São Paulo Mulher morre após filha ligar 12 vezes para o socorro em Cotia (SP)

Mulher morre após filha ligar 12 vezes para o socorro em Cotia (SP)

Rosenice de Oliveria esperou mais de 2 horas pela ambulância que nunca chegou. Paciente estava em estado gravíssimo e não resistiu

  • São Paulo | Do R7

Uma mulher de 56 anos morreu depois que a filha precisou ligar 12 vezes para emergência para pedir socorro em Cotia, na região metropolitana de São Paulo. Foram cerca de duas horas de espera por uma ambulância que nunca chegou. As informações são da Record TV.

De acordo com a família, as chamadas foram feitas para o Samu (Serviço de Atendimento Móvel de Urgência), Bombeiros e Guarda Civil. Toda a espera foi filmada por amigos e familiares.

Só depois que familiares registraram um boletim de ocorrência a vítima foi internada

Só depois que familiares registraram um boletim de ocorrência a vítima foi internada

Reprodução Record TV

Um vizinho emprestou uma van para que Rosenice de Oliveria pudesse ir até o Hospital Regional de Cotia deitada. Ao chegar à unidade de saúde, ela não foi atendida imediatamente, pois, segundo o hospital, teria que ser encaminhada por uma UPA (Unidade de Pronto Atendimento).

Só depois que familiares registraram um boletim de ocorrência a vítima foi internada e passou por duas cirugias, pois seu estado de saúde era gravíssimo. Contudo, ela não resistiu e morreu, no último sábado (16).

Na semana anterior, ela chegou a procurar uma UPA com fortes dores na virilha, dor de cabeça e vômitos. Ela foi medicada com antibióticos e mandada de volta para casa. Dois dias depois ela já não conseguia mais andar. Rosenice morreu de septcemia por fasciíte necrosante, uma infecção bacteriana rara e extremamente grave.

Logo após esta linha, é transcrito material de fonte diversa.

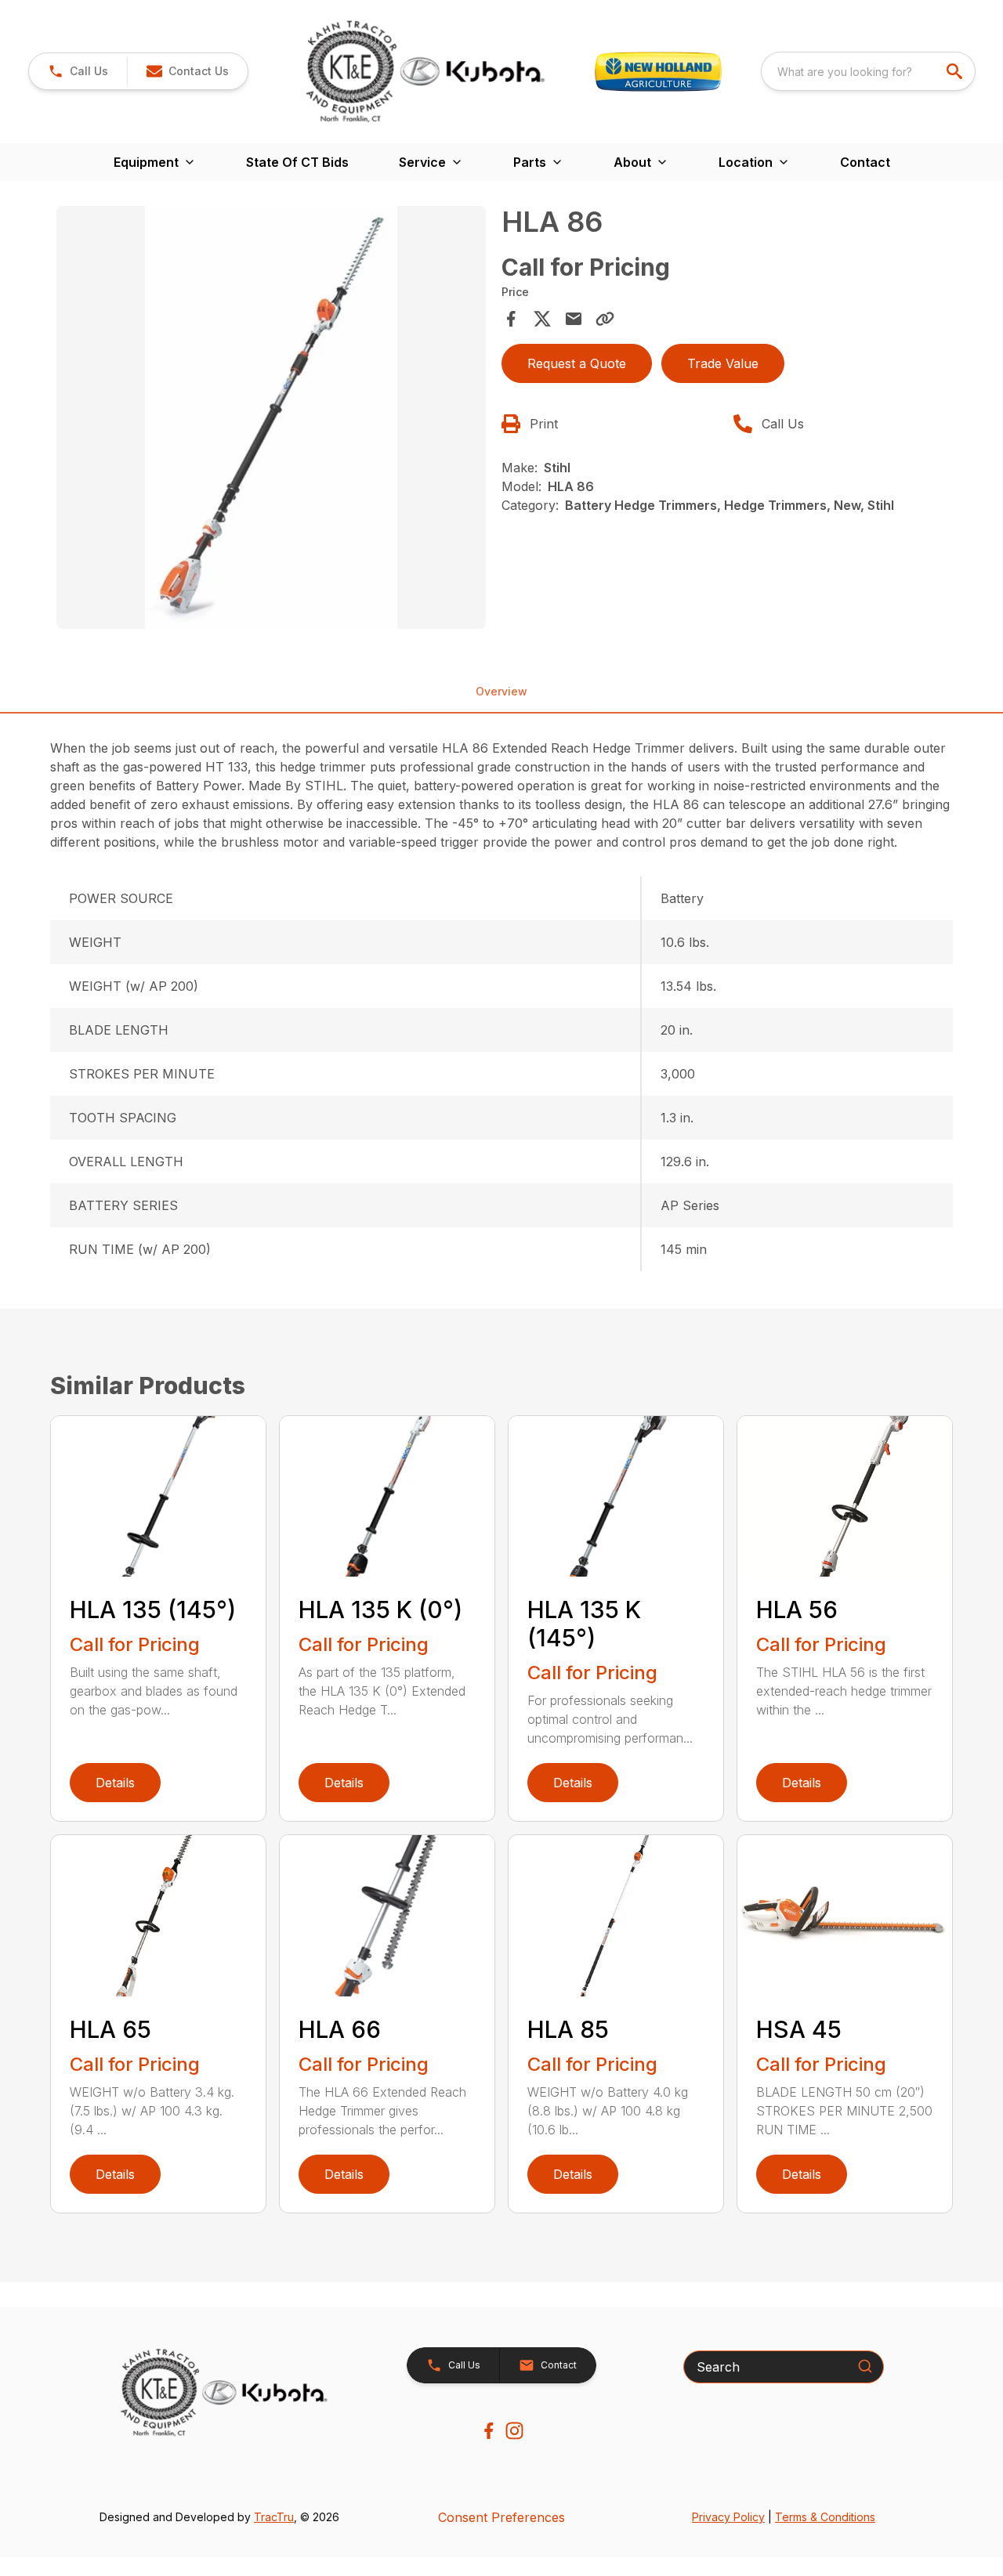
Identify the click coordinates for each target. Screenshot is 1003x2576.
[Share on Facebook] (511, 318)
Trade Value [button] (723, 363)
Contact (865, 162)
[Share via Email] (573, 318)
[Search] (865, 2366)
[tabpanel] (271, 420)
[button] (78, 71)
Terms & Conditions (825, 2517)
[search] (956, 71)
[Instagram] (514, 2431)
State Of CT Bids (297, 162)
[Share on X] (542, 318)
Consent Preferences (501, 2517)
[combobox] (868, 71)
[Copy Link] (605, 318)
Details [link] (115, 1782)
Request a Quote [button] (576, 363)
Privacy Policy (728, 2517)
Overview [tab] (501, 691)
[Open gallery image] (271, 417)
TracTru (274, 2517)
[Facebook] (488, 2431)
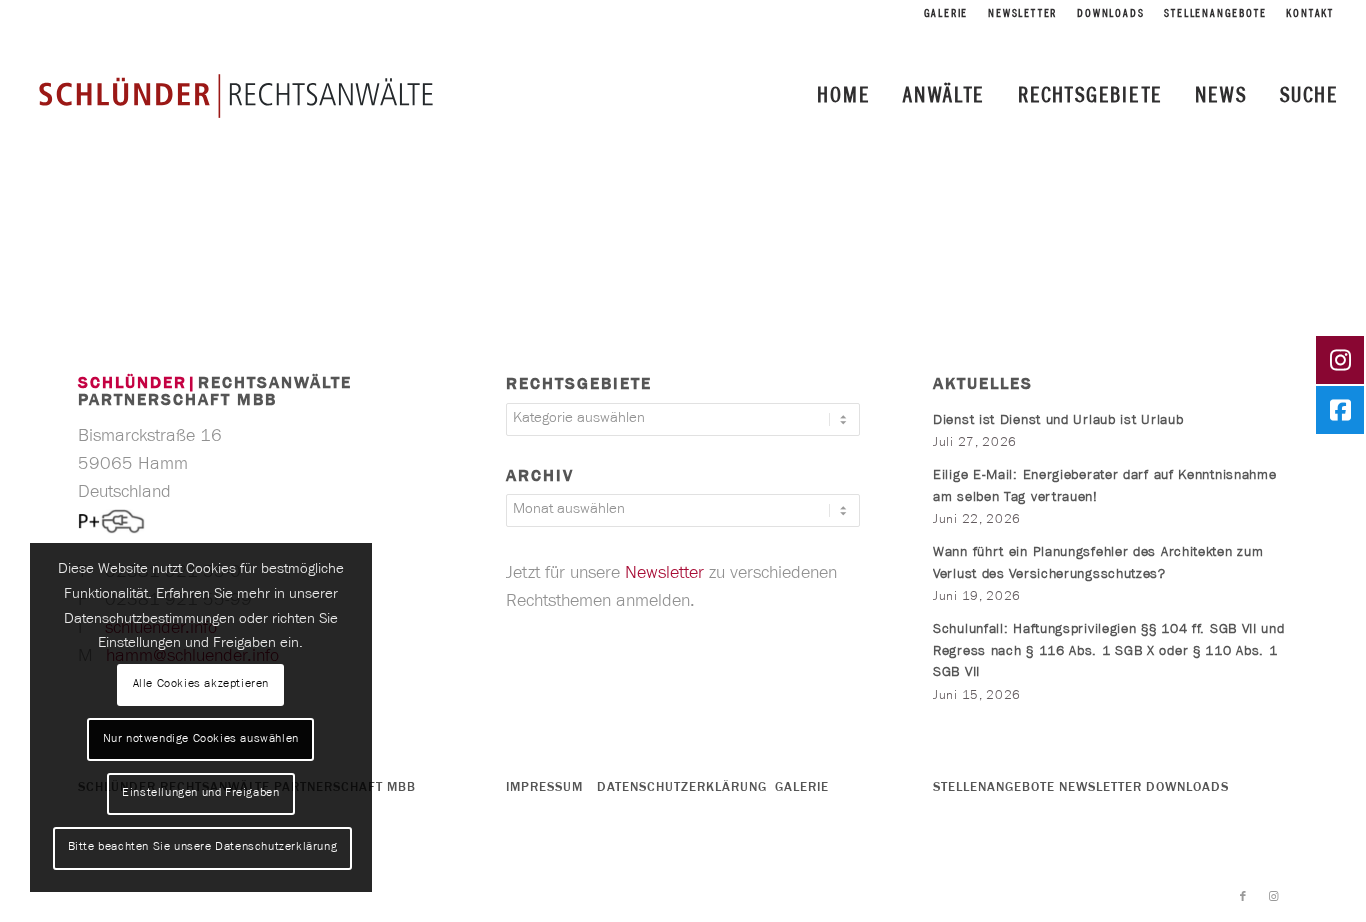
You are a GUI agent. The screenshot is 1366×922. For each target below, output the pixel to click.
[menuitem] (946, 15)
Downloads (1110, 15)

Em nota, a Prefeitura de Cotia diz que, no momento do chamado, as duas ambulâncias que dão assistência no suporte básico da cidade estavam em atendimento. Já a Secretaria Estadual de Saúde diz que os relatos da família não procedem, que a paciente chegou em estado grave e foi atendida antes mesmo da chegada da guarda municipal ao local. E que, infelizmente, o estágio avançado da doença impediu que a paciente respondesse bem ao tratamento.